## EXERCISE REQUIREMENTS
Please return every line of the records below that contains the word "agent".

Top of GIVEN RECORDS

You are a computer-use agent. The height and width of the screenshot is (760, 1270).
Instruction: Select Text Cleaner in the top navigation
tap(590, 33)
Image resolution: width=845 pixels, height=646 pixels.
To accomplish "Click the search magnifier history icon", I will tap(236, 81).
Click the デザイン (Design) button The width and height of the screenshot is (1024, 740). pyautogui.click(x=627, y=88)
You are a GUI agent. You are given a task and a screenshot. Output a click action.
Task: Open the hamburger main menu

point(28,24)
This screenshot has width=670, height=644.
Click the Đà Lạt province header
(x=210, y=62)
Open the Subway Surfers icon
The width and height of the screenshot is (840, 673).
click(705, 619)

Bottom of GIVEN RECORDS
Top of GIVEN RECORDS

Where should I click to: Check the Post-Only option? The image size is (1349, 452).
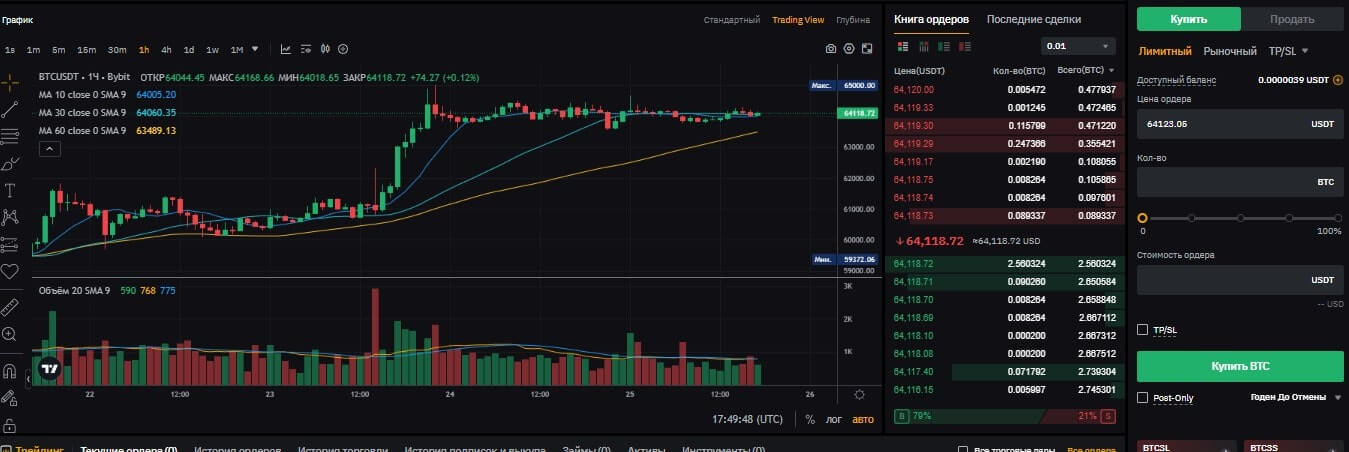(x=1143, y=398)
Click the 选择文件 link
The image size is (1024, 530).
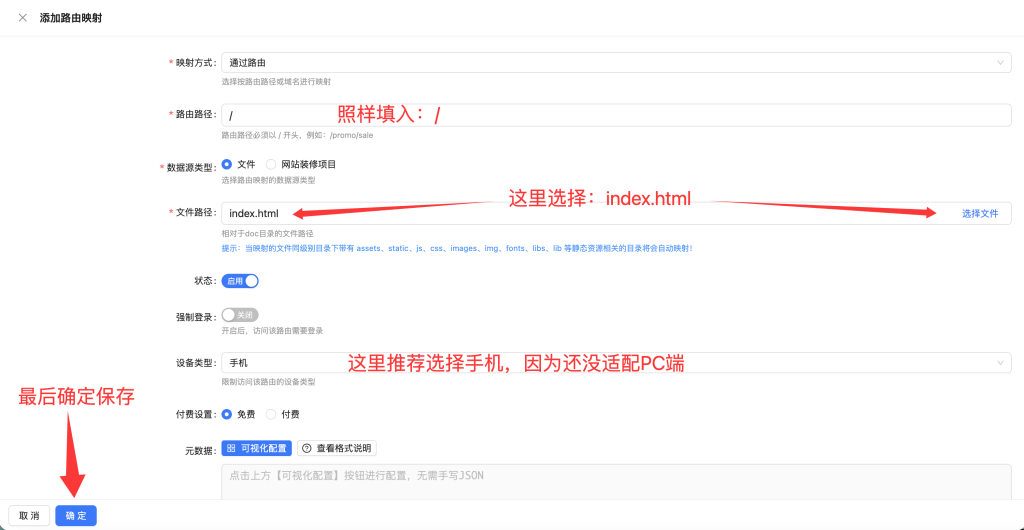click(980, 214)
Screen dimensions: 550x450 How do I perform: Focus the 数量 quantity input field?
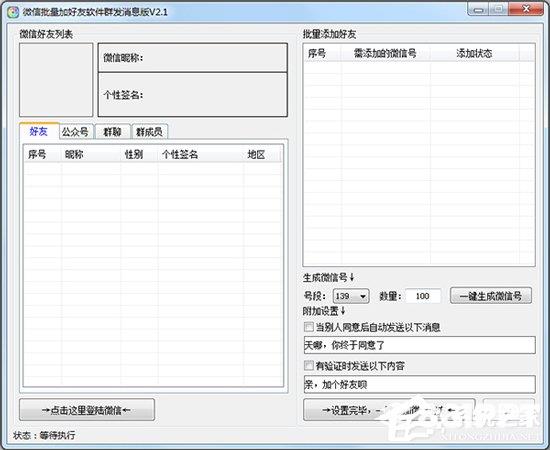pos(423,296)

Bottom of GIVEN RECORDS

## EXERCISE RESPONSE
You are a computer-use agent. The height and width of the screenshot is (760, 1270).
You are a GUI agent. You are given a task and a screenshot. Output a click action.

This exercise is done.